As I said, the violation of the freedom of expression was not a “reasonable” limit, as Justice Mosley ruled. Those measures infringing on paragraph 2(b) could not be upheld under section 1 of the charter, which allows for “reasonable limits...as can be demonstrably justified in a free and democratic society.”
He found that the measures were “not minimally impairing” in two ways. First, they were applied throughout Canada when they could have been limited to Ontario, and possibly Alberta. Second, there were less-impairing alternatives available that the government was constitutionally required to select over the measures they chose.
He got into the freezing of bank accounts, and he ruled that it violated the right to be free of unreasonable search and seizure. Justice Mosley also ruled that the measures ordering banks to disclose banking information of persons designated by the RCMP and freezing their accounts violated the right to be secure against unreasonable searches and seizures under section 8 of the charter.
The searches of bank records were not reasonable because they required banks to inform the RCMP if they had any reason to believe someone was materially assisting the protest, when a search normally requires that police prove to a third party on an objective standard, like reasonable suspicion or reasonable grounds to believe, that a crime had been committed before the search takes place.
In paragraph 337 of his decision, Justice Mosley says, “The absence of any objective standard was confirmed by Superintendent Beaudoin, who...acknowledged in cross-examination that the RCMP did not apply a standard of either reasonable grounds or a standard of reasonable suspicion, and all they required was 'bare belief'.” In paragraph 341, Justice Mosley goes on, “I find that the failure to require that some objective standard be satisfied before the accounts were frozen breached s. 8” of the charter.

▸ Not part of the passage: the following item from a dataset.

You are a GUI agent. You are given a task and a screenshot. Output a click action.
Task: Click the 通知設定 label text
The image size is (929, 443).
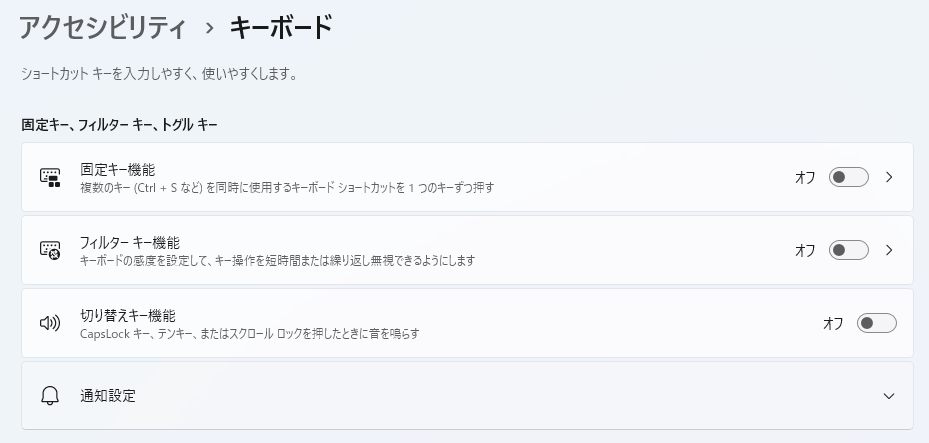[x=108, y=395]
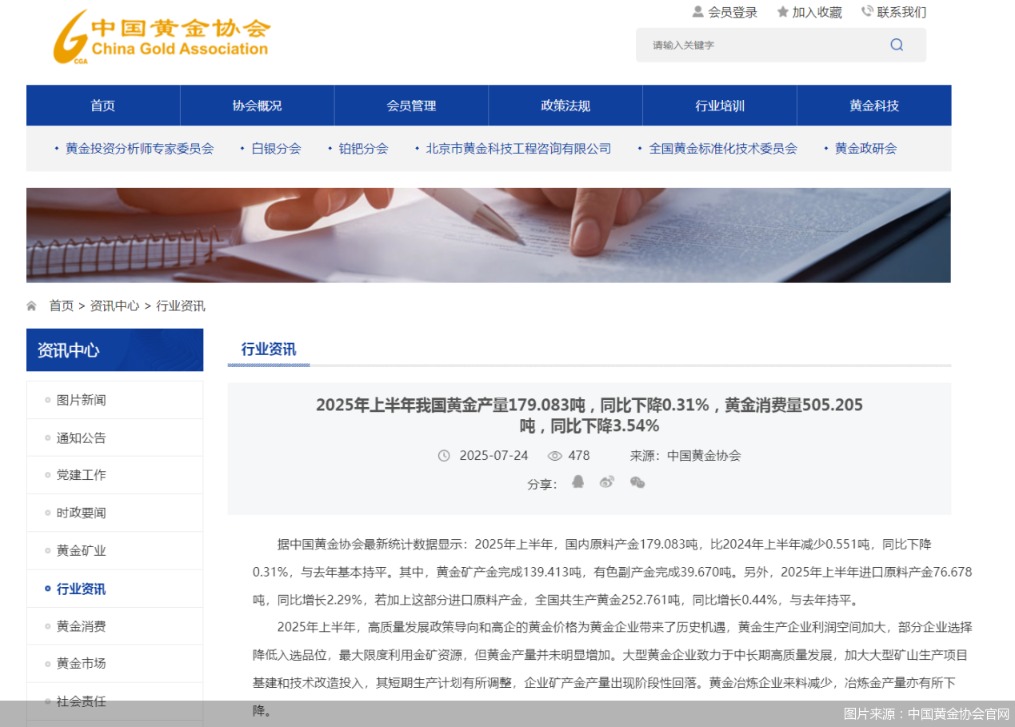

Lastly, I would note in a brief overview that the search and seizure violation could not be justified under section 1 of the charter either. Justice Mosley found that there was no threat to the security of Canada within the meaning of the act. The act says those words have the same meaning as in the CSIS Act, which includes the threat of “serious violence against persons or property”. Justice Mosley noted that the head of CSIS did not believe that the definition was met. The only specific example of threats of serious violence, as I said previously, was provided through weapons uncovered at Coutts, but that situation was already dealt with by the RCMP using the Criminal Code before any of the extraordinary measures were created.
I wrap up by saying this, Chair. I think it's important that Canadians recognize that this government—although many Canadians felt the same way—had extended beyond lawful authority. They can't change the law to suit their own purpose that's convenient for them. Finally, now a Federal Court has ruled that they did, in fact, extend beyond the confines of the law and they did, in fact, breach the charter.
I think it behooves this committee to look at this issue or come to some agreement on how it would be best dealt with, moving forward.
With that, Chair, I will cede the floor to the next speaker.